I thought a JPEG is a JPEG is a JPEG.
Actually, most files referred to as "a JPEG file" are either JFIF or Exif. :-)
Exif uses the structure of JFIF, so you can parse them just the same. But because JFIF specifies that the first APP segment must be APP0/JFJF, and Exif says that for Exif the first APP segment must be APP1/Exif, they are not really compatible. Some JFIFs contain Exif APP segments in a later segment, to use it for metadata. Some "JPEG"s contains neither Exif or JFIF APP segment, but still contain valid JPEG code streams. Most software glosses over this fact though.
Is there a good reason for filtering based on particular values of the APP segment?
Depends. For example, if you want to filter out Exif only, or ISO JPEG only, then yes. If you want to read as many "JPEG"s as possible, then you obviously don't want this.
Some software (ie. default Java JPEGImageReaderSpi
used by ImageIO
, as you mention Java) uses just the SOI marker (0xFF, 0xD8) to identify JPEG. Making sure the next byte is 0xFF is of course an extra precaution, to filter out false positives.
How exactly does the APP segment effect the JPEG image?
Some APP segments effect how the compressed JPEG data is to be interpreted.
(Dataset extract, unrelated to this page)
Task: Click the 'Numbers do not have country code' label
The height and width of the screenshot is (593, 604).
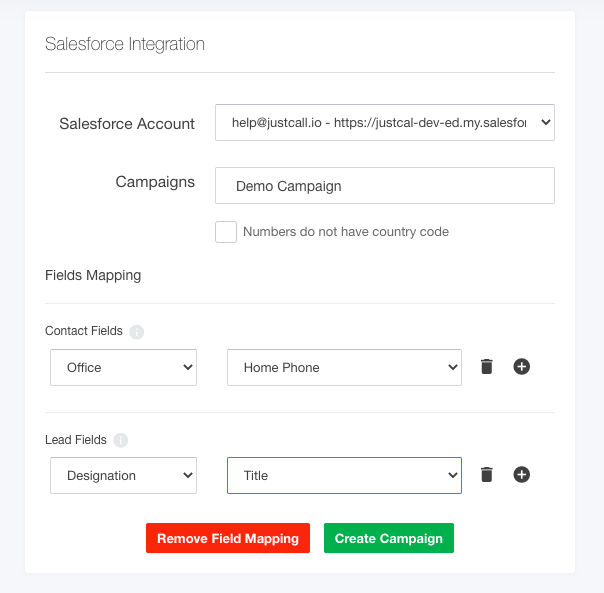Action: 346,232
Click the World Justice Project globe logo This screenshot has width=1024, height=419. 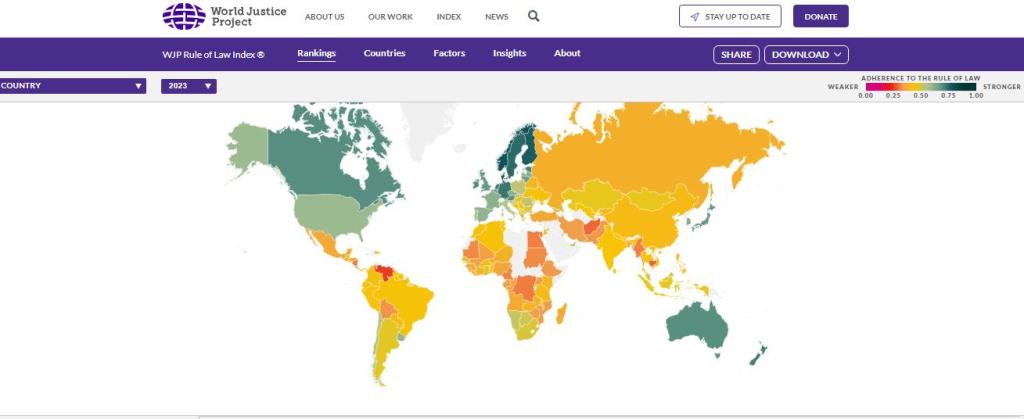[181, 16]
Most JPEG reading software needs to be aware of at least APP0/JFIF, APP1/Exif, APP2/ICC_PROFILE, APP14/Adobe to properly interpret and convert color from the compressed data. Ignoring these, will most likely produce images with strange-looking or inaccurate colors.
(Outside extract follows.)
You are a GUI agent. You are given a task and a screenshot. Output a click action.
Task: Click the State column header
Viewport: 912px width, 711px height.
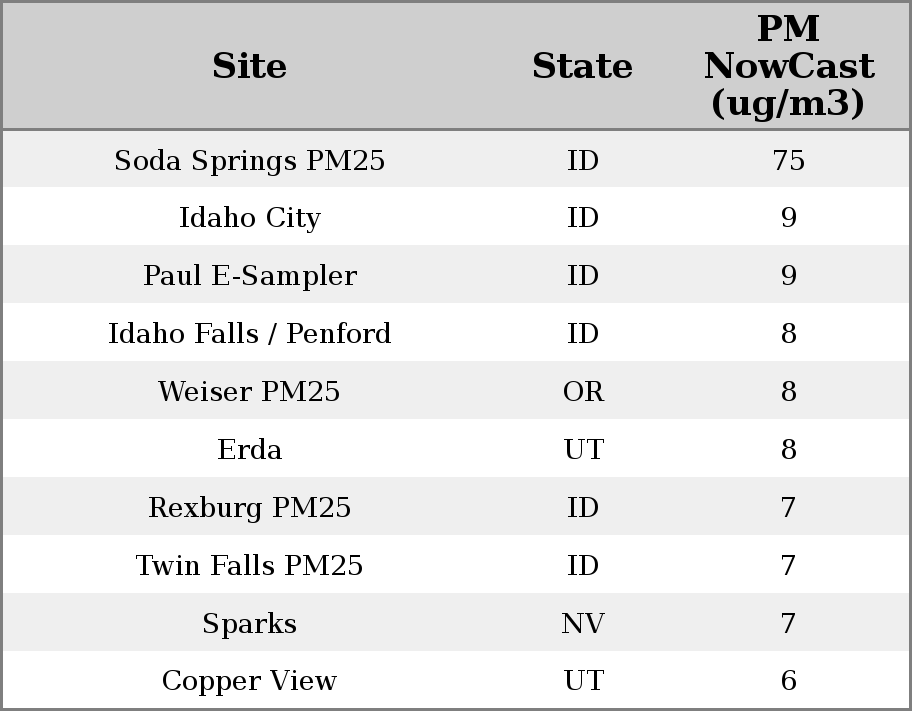(x=582, y=66)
Other segments, like the APP0/JFXX (thumbnail extension), APP13/Photoshop 3.0 and APP1/XMP tags are used mainly for metadata, and can probably be ignored.
Also note that the APPn segments start with a null-terminated ASCII string after the APPn marker, to fully identify the APP segment type. It's not enough to just look at the marker.
PS: To read JPEGs in Java, you might want to have a look at my TwelveMonkeys ImageIO library, to expand the number of "JPEG" varieties ImageIO can read.